- [Assigned task]: Each entry must be duplicated precisely, with nothing left out.
━━━━
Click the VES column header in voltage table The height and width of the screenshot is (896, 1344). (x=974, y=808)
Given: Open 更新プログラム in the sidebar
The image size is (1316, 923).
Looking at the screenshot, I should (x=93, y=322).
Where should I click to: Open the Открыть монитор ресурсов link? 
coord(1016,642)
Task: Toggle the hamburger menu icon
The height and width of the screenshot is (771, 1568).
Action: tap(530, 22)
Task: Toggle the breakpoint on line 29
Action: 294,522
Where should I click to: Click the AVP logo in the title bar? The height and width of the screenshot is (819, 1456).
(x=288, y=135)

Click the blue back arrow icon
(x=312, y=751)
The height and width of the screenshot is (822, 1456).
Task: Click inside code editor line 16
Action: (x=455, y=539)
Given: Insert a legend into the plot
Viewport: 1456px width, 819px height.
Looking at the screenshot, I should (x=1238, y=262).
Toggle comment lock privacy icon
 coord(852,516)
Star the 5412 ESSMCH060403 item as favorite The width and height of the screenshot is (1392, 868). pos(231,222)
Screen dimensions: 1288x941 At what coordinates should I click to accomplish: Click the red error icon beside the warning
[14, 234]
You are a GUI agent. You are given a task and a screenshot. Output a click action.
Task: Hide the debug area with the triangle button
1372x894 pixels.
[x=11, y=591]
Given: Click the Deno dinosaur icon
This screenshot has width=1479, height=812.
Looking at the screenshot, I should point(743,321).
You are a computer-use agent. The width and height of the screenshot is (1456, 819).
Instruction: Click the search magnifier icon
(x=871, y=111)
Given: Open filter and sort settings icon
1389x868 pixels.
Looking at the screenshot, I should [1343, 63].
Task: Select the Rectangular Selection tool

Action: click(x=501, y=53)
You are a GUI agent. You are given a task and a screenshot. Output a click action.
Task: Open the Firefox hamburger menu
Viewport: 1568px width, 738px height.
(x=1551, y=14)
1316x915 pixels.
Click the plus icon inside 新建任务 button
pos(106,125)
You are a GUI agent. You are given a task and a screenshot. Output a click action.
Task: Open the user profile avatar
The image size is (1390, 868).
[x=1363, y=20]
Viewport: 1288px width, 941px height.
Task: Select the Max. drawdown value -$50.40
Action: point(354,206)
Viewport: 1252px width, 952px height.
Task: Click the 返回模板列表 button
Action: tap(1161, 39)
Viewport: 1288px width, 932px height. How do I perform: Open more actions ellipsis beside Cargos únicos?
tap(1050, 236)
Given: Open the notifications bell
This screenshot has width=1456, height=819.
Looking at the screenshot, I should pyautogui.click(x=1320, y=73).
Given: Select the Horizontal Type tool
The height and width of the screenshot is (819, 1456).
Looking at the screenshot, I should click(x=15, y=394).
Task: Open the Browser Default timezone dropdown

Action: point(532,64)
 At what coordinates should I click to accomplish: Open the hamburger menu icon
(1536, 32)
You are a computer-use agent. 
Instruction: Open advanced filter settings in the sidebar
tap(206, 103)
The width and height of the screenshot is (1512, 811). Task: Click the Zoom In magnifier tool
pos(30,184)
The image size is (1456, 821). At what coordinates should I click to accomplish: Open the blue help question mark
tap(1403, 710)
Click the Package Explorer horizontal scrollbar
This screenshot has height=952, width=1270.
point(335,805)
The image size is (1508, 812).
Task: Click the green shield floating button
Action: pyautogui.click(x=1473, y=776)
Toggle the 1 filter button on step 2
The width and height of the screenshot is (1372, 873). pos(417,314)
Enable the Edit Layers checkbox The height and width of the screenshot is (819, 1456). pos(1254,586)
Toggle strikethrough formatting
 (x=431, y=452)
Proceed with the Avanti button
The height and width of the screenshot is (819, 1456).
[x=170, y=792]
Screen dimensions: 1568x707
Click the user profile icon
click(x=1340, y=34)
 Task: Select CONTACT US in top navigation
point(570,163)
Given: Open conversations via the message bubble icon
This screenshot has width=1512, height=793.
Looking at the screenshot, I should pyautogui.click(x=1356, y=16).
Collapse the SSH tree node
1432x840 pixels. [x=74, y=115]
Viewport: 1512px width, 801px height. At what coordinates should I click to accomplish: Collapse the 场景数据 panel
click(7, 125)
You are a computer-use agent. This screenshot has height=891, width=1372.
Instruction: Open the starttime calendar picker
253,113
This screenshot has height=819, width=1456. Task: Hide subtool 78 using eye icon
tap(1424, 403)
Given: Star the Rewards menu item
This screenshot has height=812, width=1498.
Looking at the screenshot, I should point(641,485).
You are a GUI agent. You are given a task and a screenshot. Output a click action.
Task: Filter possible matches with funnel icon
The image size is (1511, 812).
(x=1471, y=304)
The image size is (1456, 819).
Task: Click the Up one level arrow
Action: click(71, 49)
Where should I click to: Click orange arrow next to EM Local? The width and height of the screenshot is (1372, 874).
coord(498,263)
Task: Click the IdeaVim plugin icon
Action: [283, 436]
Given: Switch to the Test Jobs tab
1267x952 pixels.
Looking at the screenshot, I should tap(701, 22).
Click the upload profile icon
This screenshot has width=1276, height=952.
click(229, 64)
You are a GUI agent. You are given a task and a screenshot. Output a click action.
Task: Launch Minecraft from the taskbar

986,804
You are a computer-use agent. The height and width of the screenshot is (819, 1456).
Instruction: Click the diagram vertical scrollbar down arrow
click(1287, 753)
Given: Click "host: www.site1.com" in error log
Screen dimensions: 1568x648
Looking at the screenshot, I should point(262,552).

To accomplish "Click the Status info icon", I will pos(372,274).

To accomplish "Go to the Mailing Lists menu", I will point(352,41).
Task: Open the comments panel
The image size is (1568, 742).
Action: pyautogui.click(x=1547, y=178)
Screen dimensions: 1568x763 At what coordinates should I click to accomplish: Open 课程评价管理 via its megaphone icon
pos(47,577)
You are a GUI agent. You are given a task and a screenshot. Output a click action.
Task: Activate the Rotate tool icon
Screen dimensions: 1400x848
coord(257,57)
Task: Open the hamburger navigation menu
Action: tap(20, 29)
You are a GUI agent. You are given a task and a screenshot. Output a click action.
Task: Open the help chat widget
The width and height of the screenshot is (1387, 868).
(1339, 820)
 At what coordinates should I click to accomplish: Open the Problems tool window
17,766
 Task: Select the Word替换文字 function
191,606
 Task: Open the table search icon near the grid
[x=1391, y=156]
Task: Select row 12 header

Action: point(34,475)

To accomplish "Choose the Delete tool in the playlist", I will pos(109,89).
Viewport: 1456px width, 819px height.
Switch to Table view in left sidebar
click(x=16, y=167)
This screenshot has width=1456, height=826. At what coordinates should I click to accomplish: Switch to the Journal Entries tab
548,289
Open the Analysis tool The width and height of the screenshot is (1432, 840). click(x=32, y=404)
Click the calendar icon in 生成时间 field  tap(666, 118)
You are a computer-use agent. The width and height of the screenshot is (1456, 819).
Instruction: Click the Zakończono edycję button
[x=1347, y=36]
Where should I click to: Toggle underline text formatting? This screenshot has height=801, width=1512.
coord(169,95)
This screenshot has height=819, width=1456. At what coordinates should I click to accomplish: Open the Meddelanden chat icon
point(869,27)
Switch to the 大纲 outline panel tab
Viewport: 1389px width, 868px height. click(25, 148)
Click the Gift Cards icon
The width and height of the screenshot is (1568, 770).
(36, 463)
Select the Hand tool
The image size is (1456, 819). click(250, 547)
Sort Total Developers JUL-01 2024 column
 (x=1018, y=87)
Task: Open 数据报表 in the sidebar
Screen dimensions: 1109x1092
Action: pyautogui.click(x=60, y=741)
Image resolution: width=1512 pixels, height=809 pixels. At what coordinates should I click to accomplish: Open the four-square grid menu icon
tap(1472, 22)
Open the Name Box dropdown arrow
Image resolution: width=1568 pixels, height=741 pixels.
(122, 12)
━━━━
- [Result below]:
Click the VES column header in voltage table The height and width of the screenshot is (896, 1344). (x=974, y=808)
Given: Open 更新プログラム in the sidebar
The image size is (1316, 923).
Looking at the screenshot, I should (x=93, y=322).
Where should I click to: Open the Открыть монитор ресурсов link? 
coord(1016,642)
Task: Toggle the hamburger menu icon
The height and width of the screenshot is (771, 1568).
Action: tap(530, 22)
Task: Toggle the breakpoint on line 29
Action: 294,522
Where should I click to: Click the AVP logo in the title bar? The height and width of the screenshot is (819, 1456).
(x=288, y=135)

Click the blue back arrow icon
(x=312, y=751)
The height and width of the screenshot is (822, 1456).
Task: Click inside code editor line 16
Action: (x=455, y=539)
Given: Insert a legend into the plot
Viewport: 1456px width, 819px height.
Looking at the screenshot, I should (x=1238, y=262).
Toggle comment lock privacy icon
 coord(852,516)
Star the 5412 ESSMCH060403 item as favorite The width and height of the screenshot is (1392, 868). pos(231,222)
Screen dimensions: 1288x941 At what coordinates should I click to accomplish: Click the red error icon beside the warning
[14, 234]
You are a GUI agent. You are given a task and a screenshot. Output a click action.
Task: Hide the debug area with the triangle button
1372x894 pixels.
[x=11, y=591]
Given: Click the Deno dinosaur icon
This screenshot has width=1479, height=812.
Looking at the screenshot, I should point(743,321).
You are a computer-use agent. The width and height of the screenshot is (1456, 819).
Instruction: Click the search magnifier icon
(x=871, y=111)
Given: Open filter and sort settings icon
1389x868 pixels.
Looking at the screenshot, I should [1343, 63].
Task: Select the Rectangular Selection tool

Action: click(x=501, y=53)
You are a GUI agent. You are given a task and a screenshot. Output a click action.
Task: Open the Firefox hamburger menu
Viewport: 1568px width, 738px height.
(x=1551, y=14)
1316x915 pixels.
Click the plus icon inside 新建任务 button
pos(106,125)
You are a GUI agent. You are given a task and a screenshot. Output a click action.
Task: Open the user profile avatar
The image size is (1390, 868).
[x=1363, y=20]
Viewport: 1288px width, 941px height.
Task: Select the Max. drawdown value -$50.40
Action: point(354,206)
Viewport: 1252px width, 952px height.
Task: Click the 返回模板列表 button
Action: tap(1161, 39)
Viewport: 1288px width, 932px height. How do I perform: Open more actions ellipsis beside Cargos únicos?
tap(1050, 236)
Given: Open the notifications bell
This screenshot has width=1456, height=819.
Looking at the screenshot, I should pyautogui.click(x=1320, y=73).
Given: Select the Horizontal Type tool
The height and width of the screenshot is (819, 1456).
Looking at the screenshot, I should click(x=15, y=394).
Task: Open the Browser Default timezone dropdown

Action: point(532,64)
 At what coordinates should I click to accomplish: Open the hamburger menu icon
(1536, 32)
You are a computer-use agent. 
Instruction: Open advanced filter settings in the sidebar
tap(206, 103)
The width and height of the screenshot is (1512, 811). Task: Click the Zoom In magnifier tool
pos(30,184)
The image size is (1456, 821). At what coordinates should I click to accomplish: Open the blue help question mark
tap(1403, 710)
Click the Package Explorer horizontal scrollbar
This screenshot has height=952, width=1270.
point(335,805)
The image size is (1508, 812).
Task: Click the green shield floating button
Action: pyautogui.click(x=1473, y=776)
Toggle the 1 filter button on step 2
The width and height of the screenshot is (1372, 873). pos(417,314)
Enable the Edit Layers checkbox The height and width of the screenshot is (819, 1456). pos(1254,586)
Toggle strikethrough formatting
 (x=431, y=452)
Proceed with the Avanti button
The height and width of the screenshot is (819, 1456).
[x=170, y=792]
Screen dimensions: 1568x707
Click the user profile icon
click(x=1340, y=34)
 Task: Select CONTACT US in top navigation
point(570,163)
Given: Open conversations via the message bubble icon
This screenshot has width=1512, height=793.
Looking at the screenshot, I should pyautogui.click(x=1356, y=16).
Collapse the SSH tree node
1432x840 pixels. [x=74, y=115]
Viewport: 1512px width, 801px height. At what coordinates should I click to accomplish: Collapse the 场景数据 panel
click(7, 125)
You are a computer-use agent. This screenshot has height=891, width=1372.
Instruction: Open the starttime calendar picker
253,113
This screenshot has height=819, width=1456. Task: Hide subtool 78 using eye icon
tap(1424, 403)
Given: Star the Rewards menu item
This screenshot has height=812, width=1498.
Looking at the screenshot, I should point(641,485).
You are a GUI agent. You are given a task and a screenshot. Output a click action.
Task: Filter possible matches with funnel icon
The image size is (1511, 812).
(x=1471, y=304)
The image size is (1456, 819).
Task: Click the Up one level arrow
Action: click(71, 49)
Where should I click to: Click orange arrow next to EM Local? The width and height of the screenshot is (1372, 874).
coord(498,263)
Task: Click the IdeaVim plugin icon
Action: [283, 436]
Given: Switch to the Test Jobs tab
1267x952 pixels.
Looking at the screenshot, I should tap(701, 22).
Click the upload profile icon
This screenshot has width=1276, height=952.
click(229, 64)
You are a GUI agent. You are given a task and a screenshot. Output a click action.
Task: Launch Minecraft from the taskbar

986,804
You are a computer-use agent. The height and width of the screenshot is (819, 1456).
Instruction: Click the diagram vertical scrollbar down arrow
click(1287, 753)
Given: Click "host: www.site1.com" in error log
Screen dimensions: 1568x648
Looking at the screenshot, I should point(262,552).

To accomplish "Click the Status info icon", I will pos(372,274).

To accomplish "Go to the Mailing Lists menu", I will point(352,41).
Task: Open the comments panel
The image size is (1568, 742).
Action: pyautogui.click(x=1547, y=178)
Screen dimensions: 1568x763 At what coordinates should I click to accomplish: Open 课程评价管理 via its megaphone icon
pos(47,577)
You are a GUI agent. You are given a task and a screenshot. Output a click action.
Task: Activate the Rotate tool icon
Screen dimensions: 1400x848
coord(257,57)
Task: Open the hamburger navigation menu
Action: tap(20, 29)
You are a GUI agent. You are given a task and a screenshot. Output a click action.
Task: Open the help chat widget
The width and height of the screenshot is (1387, 868).
(1339, 820)
 At what coordinates should I click to accomplish: Open the Problems tool window
17,766
 Task: Select the Word替换文字 function
191,606
 Task: Open the table search icon near the grid
[x=1391, y=156]
Task: Select row 12 header

Action: point(34,475)

To accomplish "Choose the Delete tool in the playlist", I will pos(109,89).
Viewport: 1456px width, 819px height.
Switch to Table view in left sidebar
click(x=16, y=167)
This screenshot has width=1456, height=826. At what coordinates should I click to accomplish: Switch to the Journal Entries tab
548,289
Open the Analysis tool The width and height of the screenshot is (1432, 840). click(x=32, y=404)
Click the calendar icon in 生成时间 field  tap(666, 118)
You are a computer-use agent. The width and height of the screenshot is (1456, 819).
Instruction: Click the Zakończono edycję button
[x=1347, y=36]
Where should I click to: Toggle underline text formatting? This screenshot has height=801, width=1512.
coord(169,95)
This screenshot has height=819, width=1456. At what coordinates should I click to accomplish: Open the Meddelanden chat icon
point(869,27)
Switch to the 大纲 outline panel tab
Viewport: 1389px width, 868px height. click(25, 148)
Click the Gift Cards icon
The width and height of the screenshot is (1568, 770).
(36, 463)
Select the Hand tool
The image size is (1456, 819). click(250, 547)
Sort Total Developers JUL-01 2024 column
 (x=1018, y=87)
Task: Open 数据报表 in the sidebar
Screen dimensions: 1109x1092
Action: pyautogui.click(x=60, y=741)
Image resolution: width=1512 pixels, height=809 pixels. At what coordinates should I click to accomplish: Open the four-square grid menu icon
tap(1472, 22)
Open the Name Box dropdown arrow
Image resolution: width=1568 pixels, height=741 pixels.
(122, 12)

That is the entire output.